In one embodiment, a method of operating a drilling fluid analysis system includes obtaining multiple samples of a drilling fluid at different times over a time period. The method also includes placing the multiple samples into a capillary electrophoresis device. The method further includes determining a respective concentration of a component in each of the multiple samples of the drilling fluid with the capillary electrophoresis device
In one embodiment, a drilling fluid analysis system includes a capillary electrophoresis device configured to perform one or more tests on one or more samples of a drilling fluid. The drilling fluid analysis system also includes one or more processors configured to analyze results of the one or more tests to determine a characteristic of the subterranean formation and to provide an output based on the characteristic of the subterranean formation.
In one embodiment, a drilling system includes a drill string, a drilling fluid tank, and a pump configured to pump a drilling fluid from the drilling fluid tank into the drill string.
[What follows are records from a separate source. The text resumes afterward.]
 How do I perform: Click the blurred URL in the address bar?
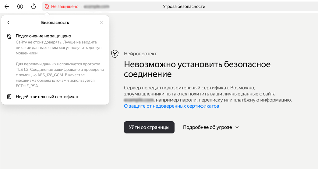[97, 6]
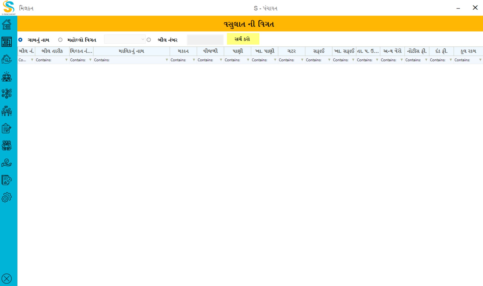Select the મહોલ્લો વિગત radio button
The height and width of the screenshot is (286, 483).
(60, 40)
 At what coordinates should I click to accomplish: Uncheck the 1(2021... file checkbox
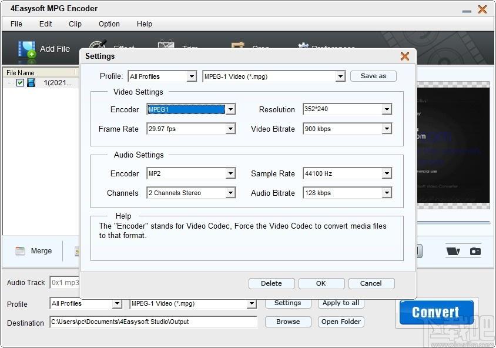tap(20, 83)
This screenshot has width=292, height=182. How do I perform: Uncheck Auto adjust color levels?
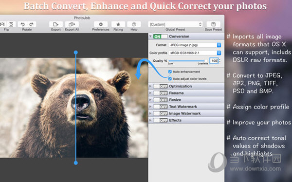[170, 79]
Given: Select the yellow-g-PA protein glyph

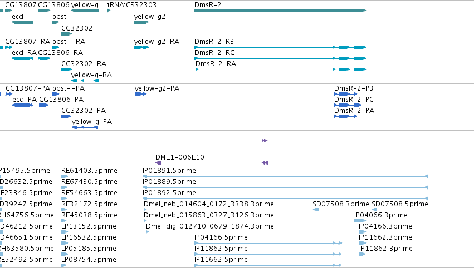Looking at the screenshot, I should 85,128.
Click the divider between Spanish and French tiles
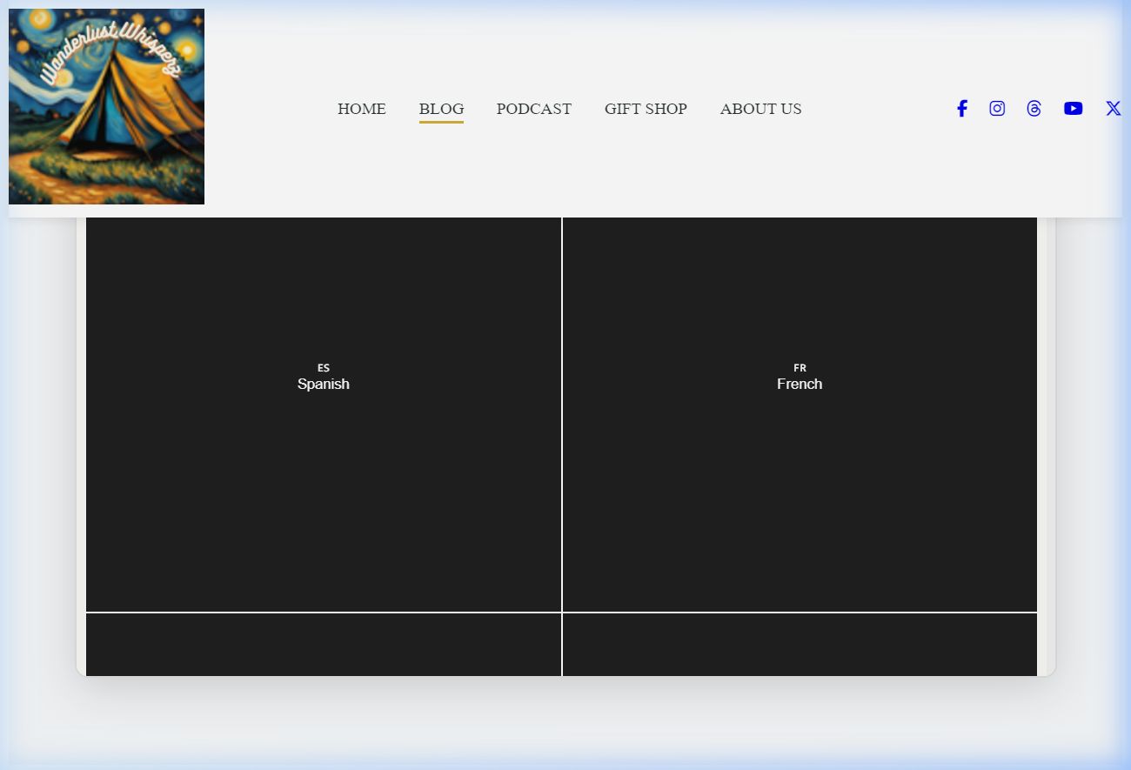This screenshot has height=770, width=1131. (x=562, y=414)
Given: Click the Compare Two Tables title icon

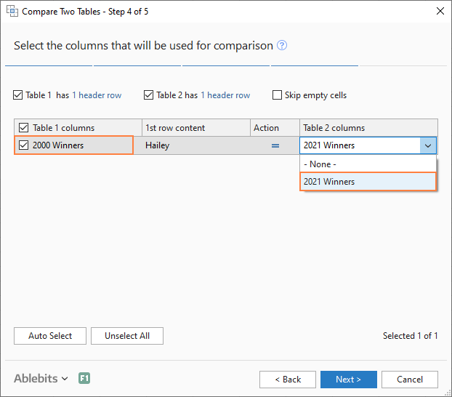Looking at the screenshot, I should point(12,12).
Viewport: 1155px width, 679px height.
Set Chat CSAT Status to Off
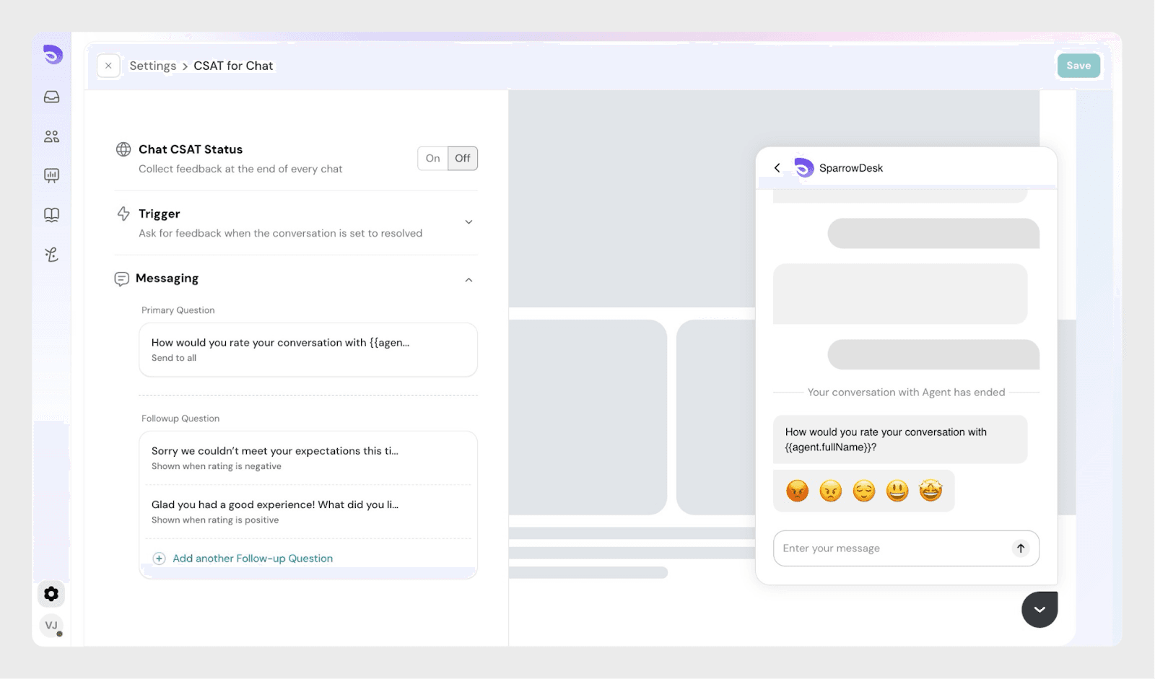[463, 159]
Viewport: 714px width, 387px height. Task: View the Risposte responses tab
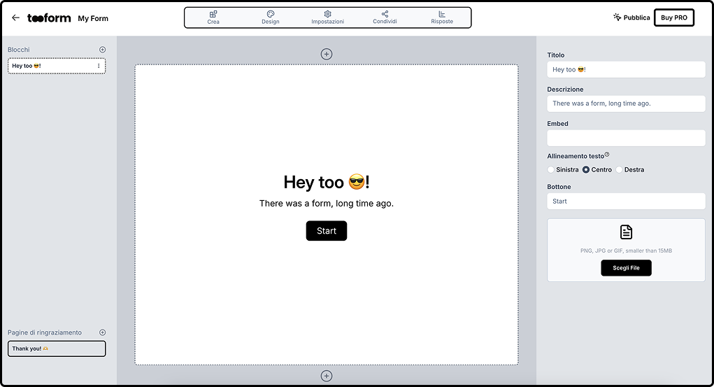click(442, 17)
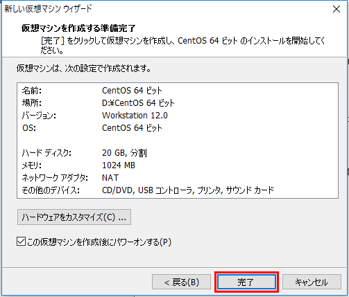Click the ハード ディスク: label
Viewport: 349px width, 297px height.
click(46, 153)
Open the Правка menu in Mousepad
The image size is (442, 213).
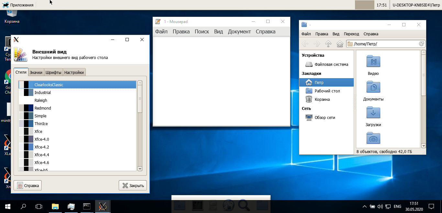coord(181,31)
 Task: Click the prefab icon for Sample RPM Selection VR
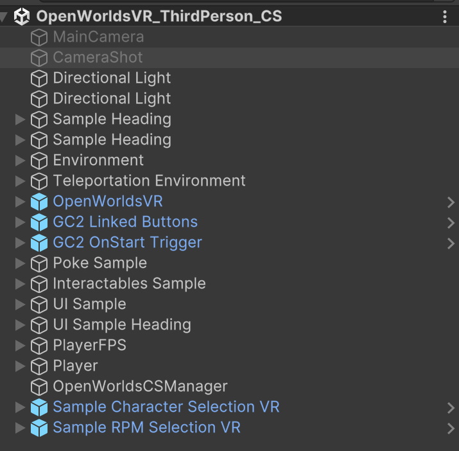pyautogui.click(x=39, y=428)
The drilling system also includes a drilling fluid analysis system configured to obtain a sample of the drilling fluid, and the drilling fluid analysis system includes a capillary electrophoresis device configured to perform a test on the sample of the drilling fluid. The drilling fluid analysis system also includes one or more processors configured to analyze results of the test to determine a concentration of a component in the sample of the drilling fluid.
These and other features, aspects, and advantages of the present invention will become better understood when the following detailed description is read with reference to the accompanying drawings in which like characters represent like parts throughout the drawings, wherein:
One or more specific embodiments will be described below. In an effort to provide a concise description of these embodiments, not all features of an actual implementation are described in the specification. It should be appreciated that in the development of any such actual implementation, as in any engineering or design project, numerous implementation-specific decisions must be made to achieve the developers' specific goals, such as compliance with system-related and business-related constraints, which may vary from one implementation to another. Moreover, it should be appreciated that such a development effort might be complex and time consuming, but would nevertheless be a routine undertaking of design, fabrication, and manufacture for those of ordinary skill having the benefit of this disclosure.
When introducing elements of various embodiments of the present disclosure, the articles “a,” “an,” and “the” are intended to mean that there are one or more of the elements. The terms “comprising,” “including,” and “having” are intended to be inclusive and mean that there may be additional elements other than the listed elements. Additionally, it should be understood that references to “one embodiment” or “an embodiment” of the present disclosure are not intended to be interpreted as excluding the existence of additional embodiments that also incorporate the recited features.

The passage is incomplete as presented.